Und wie es aussah, ging ihr Wunsch jetzt in Erfüllung.

2. Kapitel - Vergangenheit

4. März 1998

Selbst über eine Entfernung von fast dreitausend Meilen hinweg bot das Schiff einen beeindruckenden Anblick. Falls es ein Schiff war. Und falls die Daten, die der Computer in die untere rechte Ecke des Bildschirmes eingeblendet hatte, tatsächlich stimmten.

Charity bezweifelte beides, obwohl beides sehr eindeutig schien - es gab weder einen Grund, an den Zahlen zu zweifeln, die die Computer errechnet hatten, noch daran, dass eine fast neunhundert Meter durchmessende, mattsilberne Scheibe, die mit irrsinniger Geschwindigkeit aus dem intergalaktischen Raum herausgestürzt kam und Kurs auf den dritten Planeten der Sonne hielt, irgend etwas anderes als ein Raumschiff sein sollte.

Und doch...

Alles in ihr sträubte sich einfach dagegen, auch nur einen dieser beiden Gedanken zu akzeptieren.
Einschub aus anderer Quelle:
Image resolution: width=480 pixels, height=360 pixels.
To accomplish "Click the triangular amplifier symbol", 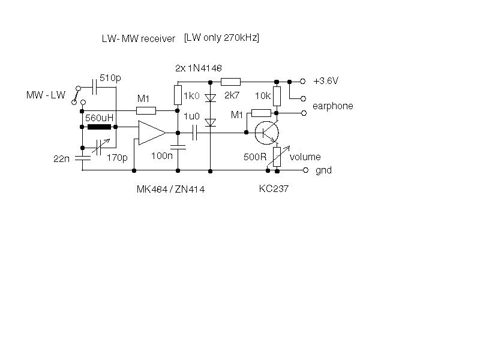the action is click(152, 133).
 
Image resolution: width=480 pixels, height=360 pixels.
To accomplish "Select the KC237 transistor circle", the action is click(266, 133).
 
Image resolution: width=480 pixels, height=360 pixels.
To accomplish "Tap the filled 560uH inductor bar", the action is click(99, 127).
Es gab keine neunhundert Meter durchmessenden Raumschiffe, und die Wahrscheinlichkeit für den Besuch einer anderen, denkenden Spezies aus den Tiefen des Kosmos war eins zu ... eins zu irgend etwas, jedenfalls.

So gering, dass man neue Zahlen erfinden musste, um sie auszudrücken.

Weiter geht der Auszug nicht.